HIV

About HIV infection

Human Immunodeficiency Virus (HIV) is a virus that attacks the body's immune system, making it difficult to fight off infections and cancers. Without treatment, the immune system begins to fail, putting the body at risk of infection.

HIV is primarily transmitted through unprotected sexual intercourse. Fluids which can transmit HIV include semen, vaginal fluids, blood and breast milk.

Most children acquire HIV from perinatal transmission, or transmission from mother to baby during pregnancy, labor or delivery. All women should be tested for HIV during pregnancy. Pregnant women with HIV infection can take medications to prevent the transmission of HIV to their baby. In addition, women with HIV infection should not breast feed their infants because breastfeeding increases the risk of HIV transmission by about 15%.

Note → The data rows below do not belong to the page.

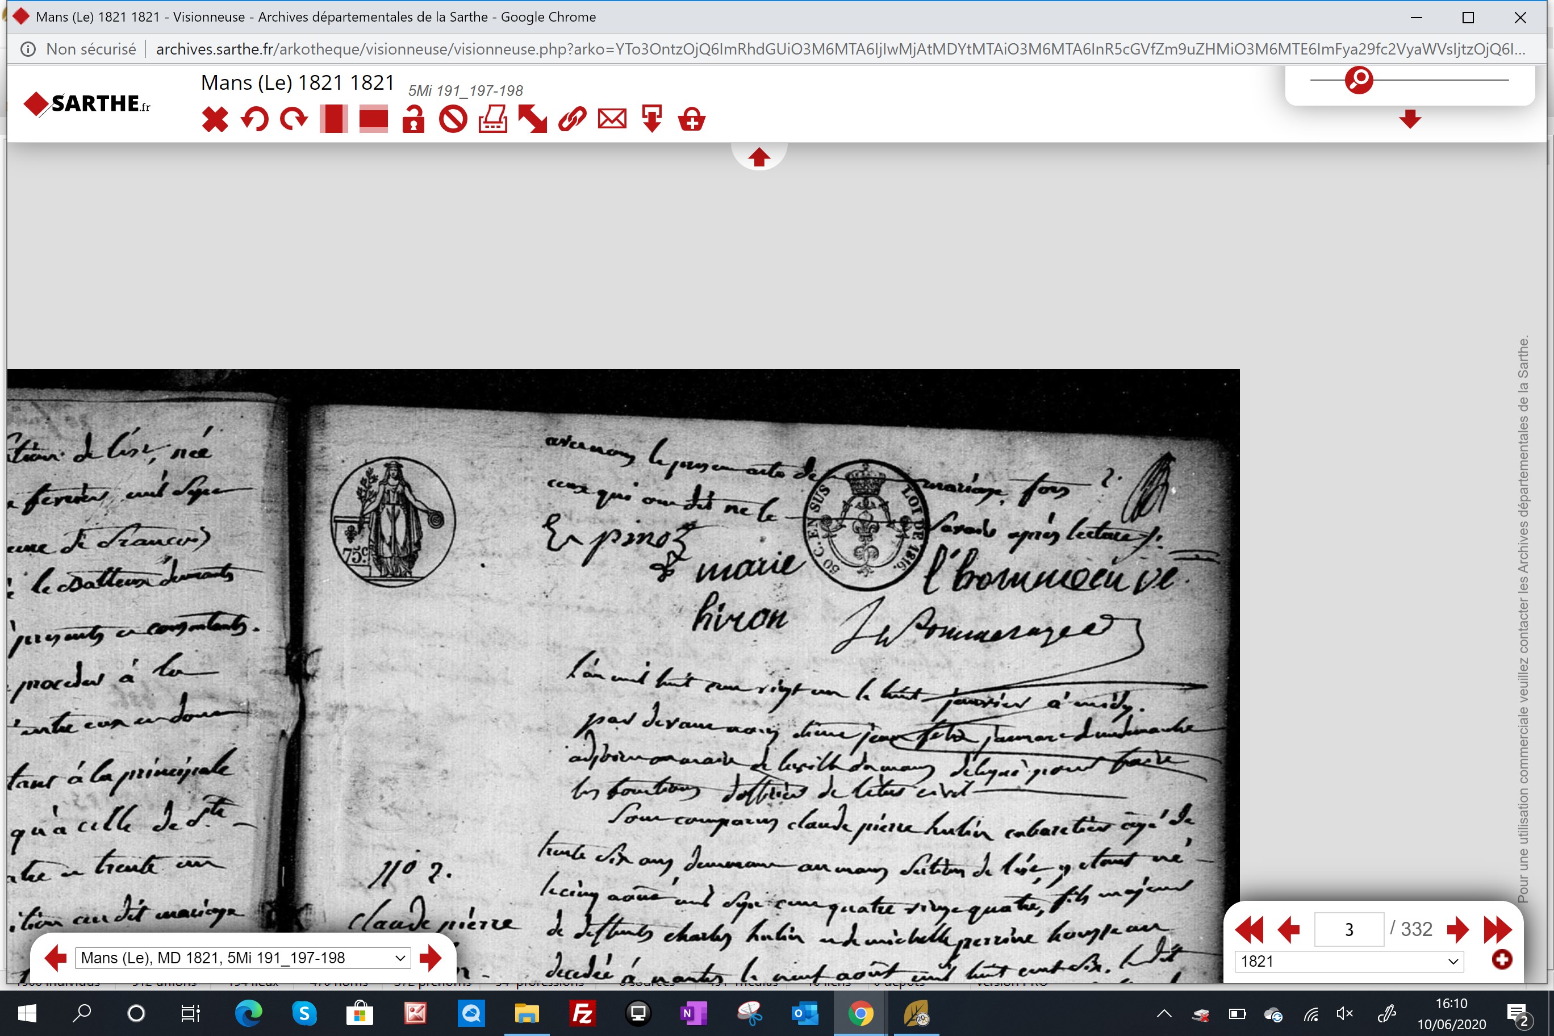Viewport: 1554px width, 1036px height.
Task: Jump to the last page with the double right arrow
Action: coord(1497,930)
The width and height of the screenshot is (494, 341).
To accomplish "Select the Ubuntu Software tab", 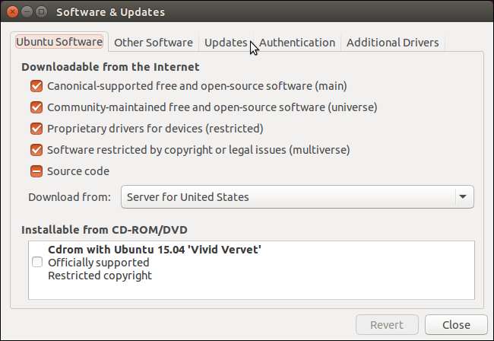I will click(61, 43).
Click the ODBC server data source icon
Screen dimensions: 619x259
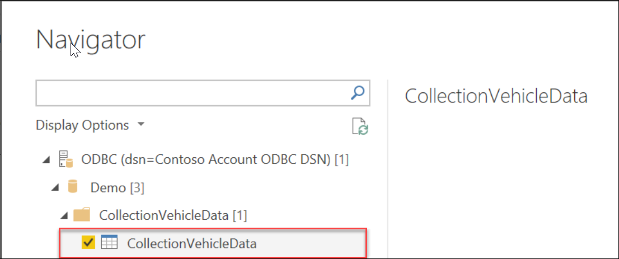66,160
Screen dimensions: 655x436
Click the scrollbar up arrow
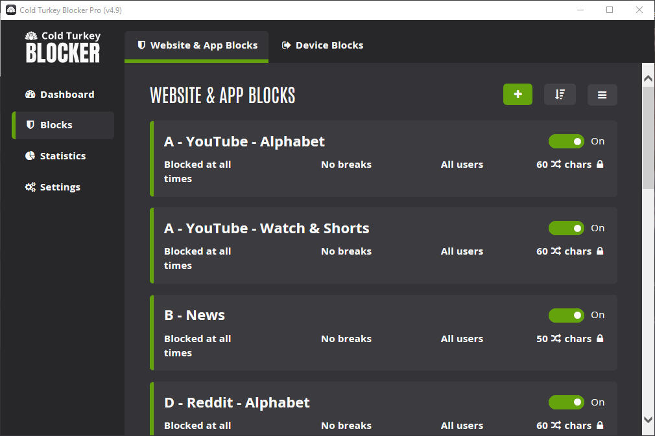(648, 78)
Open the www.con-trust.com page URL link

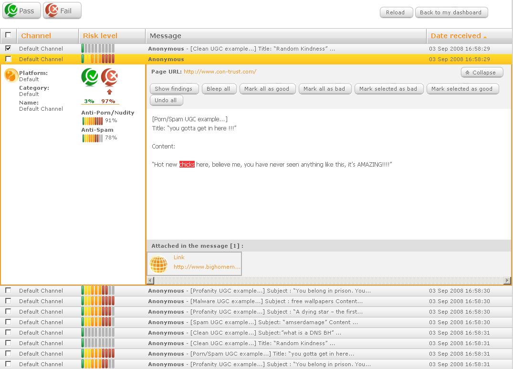(220, 72)
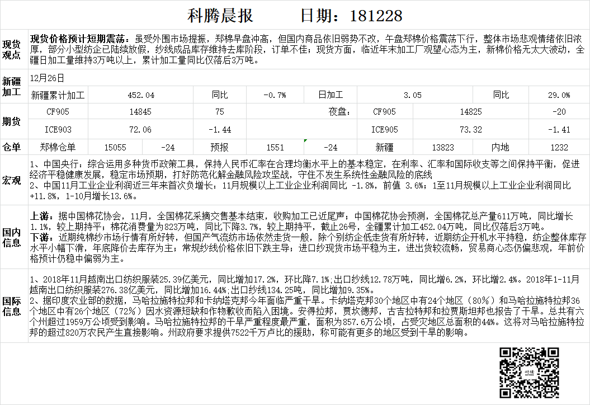Select the 29.0% cell

tap(559, 95)
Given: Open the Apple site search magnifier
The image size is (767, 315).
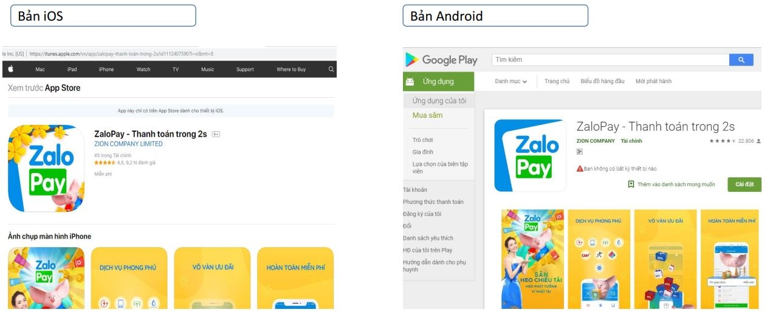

With no treatment, HIV infection can lead to AIDS (Acquired Immuno Deficiency Syndrome), a condition that occurs when the immune system is weakened and can no longer fight infections and diseases. It is important to know that today, with treatment options easily available, patients living with HIV infection can expect to live an almost normal life span.

The Children’s HIV Program provides the following services:

  • Intensive case management and medical care for children and youth with HIV infection living in Wisconsin, northern Illinois and the upper peninsula of Michigan, in collaboration with American Family Children’s Hospital
  • Intensive case management for youth ages 18-25 years old with HIV infection
  • Intensive case management services for pregnant women with HIV
  • Intensive case management services for women with HIV infection in Milwaukee and northern Wisconsin in collaboration with the Medical College of Wisconsin, the Milwaukee Health Department and the AIDS Resource Center of WI (ARCW)
  • Help testing children after their mother is diagnosed with HIV
  • Complex HIV testing and diagnosis for pregnant women
  • Post-exposure prophylaxis for children and youth after a sexual assault

For children and youth up to 18 years old

For the past 20 years, the Children’s HIV program has cared for hundreds of children, youth, pregnant women and women with HIV and their families. We work with the HIV Program at the American Family Children's Hospital in Madison to care for all Wisconsin children with HIV.

Program social workers and nurses work closely with each patient’s primary care provider to ensure that as much care as possible is provided close to home with a familiar provider. We know that care is easier when it is close to home.

Our nurses, social workers and medical providers make home visits and visits to other medical providers to help patients receive coordinated care.

Intensive adherence support

Program nurses, social workers and physicians work closely with patients to help them learn how to take their medications. We help patients pick a time to take their medicines and a safe place to store them. We help patients fit taking medications into their daily routines.

Regularly talking to patients after they start taking medications helps us guide them through any problems. When side effects occur, we are there to assist patients and their families so that medication plans are not interrupted. We make understanding and learning about medications easy by giving patients cards with pictures and names of their drugs.

Transition to adult care services

We work closely with adult care providers to transition youth with HIV to adult care providers at a time that works best for them and their family.

We usually transition in stages. We may start by first transitioning from a pediatric to an adult primary care provider. Once comfortable in the new adult primary care setting, we move their HIV-specific care from a pediatric to an adult HIV specialist.

Our nurses and social workers work with the youth after this transition. We continue to work with the youth until our assistance is no longer needed. This timeframe is different for every young adult making this transition.

The best HIV/AIDS treatment, 24/7

Staff from the Children’s HIV Program are available 24 hours a day, seven days a week.

For pregnant women with HIV

If you are a pregnant woman with HIV, Children’s nurses and social workers will work with your obstetrician and HIV physician to help you receive the best treatment.

These clinical team members go to your OB and HIV appointments to coordinate care across all settings. We teach the staff of the hospital as well as the mother and baby’s medical care providers about the care needs of you and your baby. Our goal is to have pregnant women walk into a delivery room with well-educated staff, facilitating the best delivery experience possible.

Advancing care and treatment options for everyone

Nurses and social workers at Children’s Hospital teach the community about HIV infection and its treatment. We teach staff from OB/GYN offices, hospitals that care for pregnant women, primary and specialty care providers and community-based organizations such as day care facilities and schools. We help everyone become comfortable and skilled in caring for children or mothers with HIV.